You are viewing a plain text version of this content. The canonical link for it is here.
Posted to legal-discuss@apache.org by Karl Wettin <ka...@apache.org> on 2008/04/15 01:57:23 UTC

IP on algorithmic implemetations

LUCENE-1039 is a Bayesian classifier that use Lucene for data storage 
and tokenization of text for various text mining purposes.

The code is based on the Naïve Bayes and Fisher method algorithms as 
described by Toby Segaran in "Programming Collective Intelligence",
ISBN 978-0-596-52932-1.

I can't find my copy right now, but the legal part says something like 
"you may use the code in this book in you commercial products but you 
can not distribute it any way you want, email permissions@oreilly.com".

I've sent multiple mails to them and a week ago I tried with Toby 
directly but never got a response from an of them.

However I don't use the code.
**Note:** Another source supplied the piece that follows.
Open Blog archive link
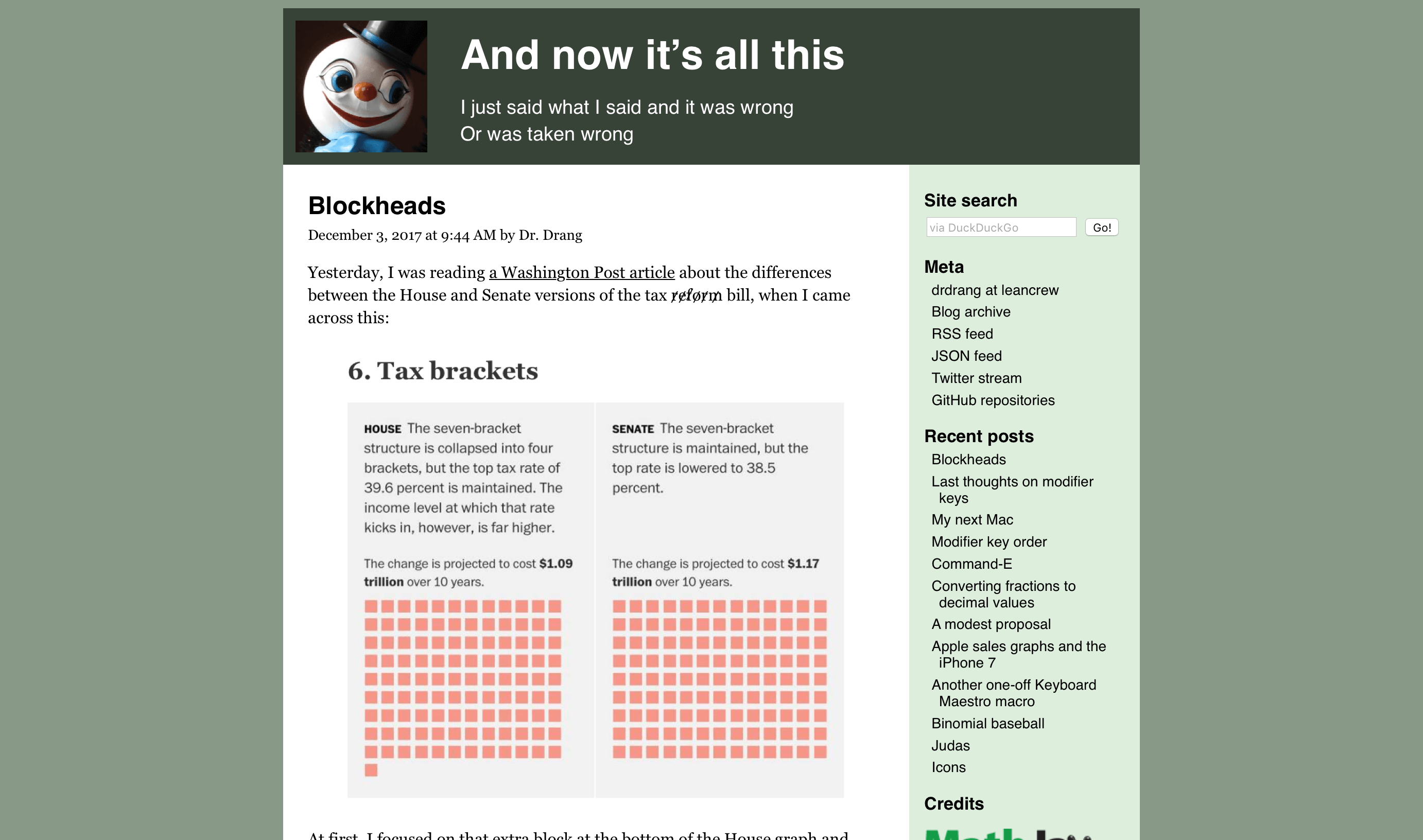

The book speak Python and Lucene is Java. 
There are few similarities in the architecture, mainly due to the fact 
they are both implementations of an algorithm this guy in the UK came up 
with some 250 years ago.

People have hinted that the only issue is that I have brought it up as a 
potential issue.

Do I dare proceed committing this patch to the SVN trunk?


     karl

---------------------------------------------------------------------
DISCLAIMER: Discussions on this list are informational and educational
only.  Statements made on this list are not privileged, do not
constitute legal advice, and do not necessarily reflect the opinions
and policies of the ASF.  See <http://www.apache.org/licenses/> for
official ASF policies and documents.
---------------------------------------------------------------------
To unsubscribe, e-mail: legal-discuss-unsubscribe@apache.org
For additional commands, e-mail: legal-discuss-help@apache.org


Re: IP on algorithmic implemetations

Posted by Paul Libbrecht <pa...@activemath.org>.
Karl,

could you revise "250 years ago" and put a hand on the original  
article and maybe related patents? I think these are the ones that  
can byte the ASF.

Naive Bayes is a fairly well known algorithm which, I think is  
implemented in other tools, for example Weka or Yale/RapidMiner (both  
are GPL). Have you had a chance to look at their source code and  
documentation? There must be pointers there.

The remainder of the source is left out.